Tracking Root Span ID in LiteLLM for UI Feedback Integration
Is there a simple way to track root span id for a call if I am using LiteLLM? I am trying to integrate feedback from the UI. My code for reference -
# app/services/chat/chat_client.py
import logging
from typing import Dict, Optional
import asyncio
from tenacity import retry, stop_after_attempt, wait_fixed, RetryError
import litellm
from litellm.litellm_core_utils.streaming_handler import CustomStreamWrapper
from litellm.types.utils import ModelResponse
from openinference.instrumentation import using_attributes
logger = logging.getLogger(__name__)
logger.setLevel(logging.DEBUG)
class ChatClientError(Exception):
"""Custom exception for ChatClient errors"""
pass
class ChatRetriesExceededError(Exception):
"""Custom exception for ChatClient retries exceeded errors"""
pass
class ChatClient:
_instance = None
# Configuration constants
TIMEOUT_SECONDS = 6 # Reduced timeout for each attempt (6 seconds)

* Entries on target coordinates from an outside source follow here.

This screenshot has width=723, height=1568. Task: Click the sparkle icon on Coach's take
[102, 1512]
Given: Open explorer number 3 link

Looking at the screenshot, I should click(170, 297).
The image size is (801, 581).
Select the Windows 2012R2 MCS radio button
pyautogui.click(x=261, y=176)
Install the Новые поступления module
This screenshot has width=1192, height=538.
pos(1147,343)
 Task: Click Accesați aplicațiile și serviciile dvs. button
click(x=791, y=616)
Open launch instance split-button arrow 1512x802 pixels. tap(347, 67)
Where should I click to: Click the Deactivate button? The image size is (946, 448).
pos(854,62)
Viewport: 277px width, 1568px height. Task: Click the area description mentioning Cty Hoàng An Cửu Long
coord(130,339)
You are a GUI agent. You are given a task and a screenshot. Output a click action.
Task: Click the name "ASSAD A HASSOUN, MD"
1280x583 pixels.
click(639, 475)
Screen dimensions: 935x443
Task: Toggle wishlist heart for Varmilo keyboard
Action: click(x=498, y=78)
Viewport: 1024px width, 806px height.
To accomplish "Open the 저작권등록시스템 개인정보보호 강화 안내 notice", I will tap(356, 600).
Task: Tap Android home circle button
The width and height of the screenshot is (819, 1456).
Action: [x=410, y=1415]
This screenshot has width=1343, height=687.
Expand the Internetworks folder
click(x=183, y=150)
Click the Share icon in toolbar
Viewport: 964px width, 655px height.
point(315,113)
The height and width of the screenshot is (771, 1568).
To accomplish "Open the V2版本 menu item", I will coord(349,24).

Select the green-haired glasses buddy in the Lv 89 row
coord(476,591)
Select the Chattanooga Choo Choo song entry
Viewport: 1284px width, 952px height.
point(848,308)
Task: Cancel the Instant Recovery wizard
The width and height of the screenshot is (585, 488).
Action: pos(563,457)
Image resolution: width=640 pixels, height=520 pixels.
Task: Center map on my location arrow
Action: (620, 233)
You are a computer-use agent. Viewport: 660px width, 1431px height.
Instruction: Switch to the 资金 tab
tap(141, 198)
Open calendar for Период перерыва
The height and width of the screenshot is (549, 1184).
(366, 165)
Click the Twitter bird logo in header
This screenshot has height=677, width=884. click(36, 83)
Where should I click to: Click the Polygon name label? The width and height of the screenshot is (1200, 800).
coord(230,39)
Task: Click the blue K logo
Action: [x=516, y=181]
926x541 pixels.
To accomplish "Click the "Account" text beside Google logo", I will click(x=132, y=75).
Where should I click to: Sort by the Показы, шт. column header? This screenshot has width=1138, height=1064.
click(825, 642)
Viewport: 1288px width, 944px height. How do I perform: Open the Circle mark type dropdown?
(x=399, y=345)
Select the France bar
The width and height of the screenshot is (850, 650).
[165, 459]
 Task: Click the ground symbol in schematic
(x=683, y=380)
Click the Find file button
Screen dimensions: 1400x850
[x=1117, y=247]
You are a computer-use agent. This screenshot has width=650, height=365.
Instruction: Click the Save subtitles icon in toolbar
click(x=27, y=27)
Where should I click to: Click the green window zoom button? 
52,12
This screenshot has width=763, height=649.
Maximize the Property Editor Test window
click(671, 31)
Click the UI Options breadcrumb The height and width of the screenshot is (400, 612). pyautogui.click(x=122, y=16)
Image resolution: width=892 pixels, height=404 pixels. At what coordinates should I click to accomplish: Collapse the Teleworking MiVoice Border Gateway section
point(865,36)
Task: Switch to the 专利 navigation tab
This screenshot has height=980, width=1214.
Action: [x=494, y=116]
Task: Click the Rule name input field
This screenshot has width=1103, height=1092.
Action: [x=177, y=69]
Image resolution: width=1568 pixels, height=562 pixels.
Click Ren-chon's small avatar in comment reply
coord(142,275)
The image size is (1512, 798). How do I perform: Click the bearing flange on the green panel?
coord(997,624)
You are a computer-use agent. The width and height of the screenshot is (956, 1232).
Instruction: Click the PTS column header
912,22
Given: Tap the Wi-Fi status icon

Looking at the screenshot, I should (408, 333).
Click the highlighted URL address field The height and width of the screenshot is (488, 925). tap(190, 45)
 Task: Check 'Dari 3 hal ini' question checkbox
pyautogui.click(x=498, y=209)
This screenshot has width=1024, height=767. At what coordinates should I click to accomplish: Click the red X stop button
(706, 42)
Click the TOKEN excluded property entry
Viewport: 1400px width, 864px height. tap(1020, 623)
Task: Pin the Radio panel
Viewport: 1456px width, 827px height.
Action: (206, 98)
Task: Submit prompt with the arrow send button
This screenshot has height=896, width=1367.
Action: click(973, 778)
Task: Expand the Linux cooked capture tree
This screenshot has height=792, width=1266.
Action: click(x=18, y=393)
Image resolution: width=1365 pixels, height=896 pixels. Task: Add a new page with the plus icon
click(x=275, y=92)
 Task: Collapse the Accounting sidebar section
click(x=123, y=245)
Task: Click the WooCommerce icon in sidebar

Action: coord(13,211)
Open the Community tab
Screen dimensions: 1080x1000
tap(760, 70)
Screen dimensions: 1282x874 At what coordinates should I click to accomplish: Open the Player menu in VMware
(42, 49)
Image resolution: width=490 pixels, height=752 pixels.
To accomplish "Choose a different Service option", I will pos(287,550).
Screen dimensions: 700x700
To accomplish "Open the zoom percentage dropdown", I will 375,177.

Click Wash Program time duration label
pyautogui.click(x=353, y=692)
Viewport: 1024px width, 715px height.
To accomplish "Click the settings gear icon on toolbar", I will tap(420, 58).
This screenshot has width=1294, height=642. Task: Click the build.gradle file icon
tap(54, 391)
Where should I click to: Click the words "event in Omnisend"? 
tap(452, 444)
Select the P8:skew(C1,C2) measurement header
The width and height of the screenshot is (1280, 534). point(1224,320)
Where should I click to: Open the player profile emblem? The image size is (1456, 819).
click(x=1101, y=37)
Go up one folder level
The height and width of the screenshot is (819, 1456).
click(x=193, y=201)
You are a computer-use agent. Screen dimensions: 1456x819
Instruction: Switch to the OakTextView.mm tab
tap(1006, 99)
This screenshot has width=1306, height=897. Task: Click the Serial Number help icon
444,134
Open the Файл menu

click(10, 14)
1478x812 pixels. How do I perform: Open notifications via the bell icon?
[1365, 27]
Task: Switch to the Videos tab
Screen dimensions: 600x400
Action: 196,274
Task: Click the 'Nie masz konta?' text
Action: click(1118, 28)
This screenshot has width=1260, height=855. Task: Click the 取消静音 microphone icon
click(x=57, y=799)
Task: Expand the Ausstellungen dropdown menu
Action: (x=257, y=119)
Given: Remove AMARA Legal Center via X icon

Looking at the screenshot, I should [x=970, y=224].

MAX_RETRIES = 3 # Number of retries (3 total attempts)
def __new__(cls):
if cls._instance is None:
cls._instance = super(ChatClient, cls).__new__(cls)
return cls._instance
@retry(
stop=stop_after_attempt(MAX_RETRIES),
wait=wait_fixed(0),
reraise=True,
)
async def _make_request(
self, request_data: Dict, thread_id: str, uid: str
) -> ModelResponse | CustomStreamWrapper:
try:
with using_attributes(
session_id=thread_id,
user_id=uid,
):
# Create task with timeout
stream_task = asyncio.create_task(litellm.acompletion(**request_data))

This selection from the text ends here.